The intermediate housing 46 provides support for components of the FDU 10 such as support for the actuator 40, and interacts with the brake 44 in order to assist actions taken by the brake. The intermediate housing 46 can serve as a cover that partially partitions the interior of the FDU 10, and somewhat segregates the wet clutch 12 and actuator 40 from other components of the FDU. Referring now particularly to FIGS. 2 and 3, the intermediate housing 46 has an extension 92 with a truncated cone shape and with slots 94 on opposite sides of the shape. The extension 92 can be a unitary part of the intermediate housing 46, or can be a separate part that is connected to the intermediate housing. In installation, the extension 92 carries both the second and third discs 80, 82 via a slot-spline interrelation with the attachment web 88 inserted into the slots 94. Still, the extension 92 could carry the second and third discs 80, 82 in other ways. Since the intermediate housing 46 does not rotate during use of the FDU 10, the second and third discs 80, 82 do not rotate either. Furthermore, an embodiment of the intermediate housing 46 is presented in FIG. 10. In this embodiment, the intermediate housing 46 has a cavity 91 defined on a side of the intermediate housing 46 generally directed toward the differential gearset 42 (i.e., directed to the right-hand side of FIG. 2). A wall 93 of the housing 36 also has a cavity 95. Together, and as illustrated in FIG. 10, the cavities 91, 95 form a pocket 97. The pocket 97 accommodates partial reception and insertion of a reduction gear 99 of the actuator 40. The pocket 97 also serves as a reservoir for holding lubricant of the lubricant bath 48 that makes its way to the pocket 97. Lubricant from the lubricant bath 48 could make its way to the pocket 97 via one or more passages defined within the housing 36 and/or defined within the intermediate housing 46. In other embodiments, the pocket 97 could be formed entirely by a cavity in the intermediate housing 46.
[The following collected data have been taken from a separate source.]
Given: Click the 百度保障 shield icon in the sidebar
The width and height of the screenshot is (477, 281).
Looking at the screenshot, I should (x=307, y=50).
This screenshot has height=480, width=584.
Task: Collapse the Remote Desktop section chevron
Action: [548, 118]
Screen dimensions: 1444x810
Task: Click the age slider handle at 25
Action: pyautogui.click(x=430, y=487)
In use, the brake 44 and its discs 78, 80, 82 actively halt and preclude the unwanted rotations that might be experienced by the ring gear 52 due to backdriving of the rear sideshafts 28. When the actuator 40 is deactivated, the spring 66 biases the plate 62 to its deactuated position. As the plate 62 moves axially to the deactuated position, it comes into abutment with the outer annular portion 84 of the second disc 80 and slides the second disc along the sleeve 92 and into engagement with the first disc 78. The abutment between the plate 62 and second disc 80 is made via a step defined in the plate which receives the annular portion 84; in other embodiments, that abutment between the plate and second disc could be made in other ways. When the abutment is made, the inner annular portions 86 of the second and third discs 80, 82 are urged against and sandwich the first disc 78 by the exerted biasing force of the spring 66. The discs 78, 80, 82 make surface-to-surface contact and bring any rotations of the differential housing 54 and ring gear 52 to a halt, and preclude initiation of subsequent unwanted rotations amid deactivation. The biasing force of the spring 66 can be sufficient to effect halting without the need for supplemental forces. Because the ring gear 52 no longer rotates at deactivation, it no longer throws lubricant about from the lubricant bath 48. Moreover, neither the propshaft 24 nor the PTU 22 are backdriven. Since the PTU 22 experiences little to no backdriving, measures similar to the FDU brake need not be employed in the PTU, as might have previously been the case. The PTU's design and construction can resultantly be simplified and less costly. Having a brake, such as the brake 44, in the FDU 10 and lacking such a brake in the accompanying PTU may be preferred in some drivelines. For instance, oftentimes PTUs are subject to stricter packaging constraints than FDUs, so incorporating a brake's construction within a PTU may present greater challenges than doing so in a FDU. Moreover, typically, the design and construction of a FDU may be more complex than the design and construction of a PTU, so a FDU's design and construction may provide more opportunity to incorporate a brake's construction therein and may better accommodate the brake's construction.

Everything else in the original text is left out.